The problem
Of all the entries below, only the lines from the one with "Task: Switch to dark mode moon icon" up to and including the one with "Rotate the picture" are to be duplicated exactly.

Task material
========================================

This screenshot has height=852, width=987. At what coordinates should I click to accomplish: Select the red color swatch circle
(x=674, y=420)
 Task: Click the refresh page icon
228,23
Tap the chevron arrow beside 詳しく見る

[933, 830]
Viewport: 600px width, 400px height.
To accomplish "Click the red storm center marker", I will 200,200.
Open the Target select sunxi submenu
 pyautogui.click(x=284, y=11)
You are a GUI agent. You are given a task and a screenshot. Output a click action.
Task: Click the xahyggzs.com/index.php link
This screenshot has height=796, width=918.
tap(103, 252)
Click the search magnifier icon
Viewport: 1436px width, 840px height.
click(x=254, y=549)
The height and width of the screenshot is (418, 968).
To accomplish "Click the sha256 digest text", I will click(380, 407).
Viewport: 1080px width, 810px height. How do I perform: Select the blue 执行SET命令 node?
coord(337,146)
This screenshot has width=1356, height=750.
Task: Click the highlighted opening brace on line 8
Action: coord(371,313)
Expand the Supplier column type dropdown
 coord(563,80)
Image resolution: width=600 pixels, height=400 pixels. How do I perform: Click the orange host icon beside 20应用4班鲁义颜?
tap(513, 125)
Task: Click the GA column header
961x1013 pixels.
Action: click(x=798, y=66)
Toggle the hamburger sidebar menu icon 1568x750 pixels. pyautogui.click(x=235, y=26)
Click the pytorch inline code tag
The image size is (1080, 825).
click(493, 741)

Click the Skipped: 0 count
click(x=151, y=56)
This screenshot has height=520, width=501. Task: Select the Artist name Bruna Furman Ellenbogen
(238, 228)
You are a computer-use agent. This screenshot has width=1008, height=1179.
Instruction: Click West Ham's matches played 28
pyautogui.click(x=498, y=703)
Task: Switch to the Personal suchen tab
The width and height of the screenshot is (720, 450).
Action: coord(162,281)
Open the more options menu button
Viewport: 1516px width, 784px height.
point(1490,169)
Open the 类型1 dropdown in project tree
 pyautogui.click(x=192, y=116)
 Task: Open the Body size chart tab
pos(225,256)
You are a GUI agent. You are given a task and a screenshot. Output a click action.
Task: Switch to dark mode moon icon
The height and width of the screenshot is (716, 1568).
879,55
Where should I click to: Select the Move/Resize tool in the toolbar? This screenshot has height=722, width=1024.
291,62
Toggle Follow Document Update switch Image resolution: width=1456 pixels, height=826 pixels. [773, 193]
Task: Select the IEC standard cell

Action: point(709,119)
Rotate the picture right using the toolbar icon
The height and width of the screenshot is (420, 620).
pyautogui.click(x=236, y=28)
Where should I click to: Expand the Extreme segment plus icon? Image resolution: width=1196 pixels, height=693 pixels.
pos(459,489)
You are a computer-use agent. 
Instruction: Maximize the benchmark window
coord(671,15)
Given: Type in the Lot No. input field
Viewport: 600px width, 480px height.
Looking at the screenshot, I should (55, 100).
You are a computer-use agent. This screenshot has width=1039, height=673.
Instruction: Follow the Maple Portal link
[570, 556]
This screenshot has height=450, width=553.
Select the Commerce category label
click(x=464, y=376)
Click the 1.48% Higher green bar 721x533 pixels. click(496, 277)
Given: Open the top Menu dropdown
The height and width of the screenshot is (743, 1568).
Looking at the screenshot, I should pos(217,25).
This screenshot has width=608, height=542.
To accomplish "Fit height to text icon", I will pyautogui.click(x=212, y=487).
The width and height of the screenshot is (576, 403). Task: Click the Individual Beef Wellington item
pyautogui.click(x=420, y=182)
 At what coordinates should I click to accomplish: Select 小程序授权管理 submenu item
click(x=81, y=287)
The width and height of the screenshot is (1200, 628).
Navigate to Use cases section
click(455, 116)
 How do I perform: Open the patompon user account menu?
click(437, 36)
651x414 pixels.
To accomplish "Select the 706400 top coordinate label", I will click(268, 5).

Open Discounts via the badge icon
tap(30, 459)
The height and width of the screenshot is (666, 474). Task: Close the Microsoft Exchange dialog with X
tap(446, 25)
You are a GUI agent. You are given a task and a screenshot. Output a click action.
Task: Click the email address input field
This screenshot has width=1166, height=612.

========================================

Result for this exercise
Task: Switch to dark mode moon icon
The height and width of the screenshot is (716, 1568).
879,55
Where should I click to: Select the Move/Resize tool in the toolbar? This screenshot has height=722, width=1024.
291,62
Toggle Follow Document Update switch Image resolution: width=1456 pixels, height=826 pixels. [773, 193]
Task: Select the IEC standard cell

Action: point(709,119)
Rotate the picture right using the toolbar icon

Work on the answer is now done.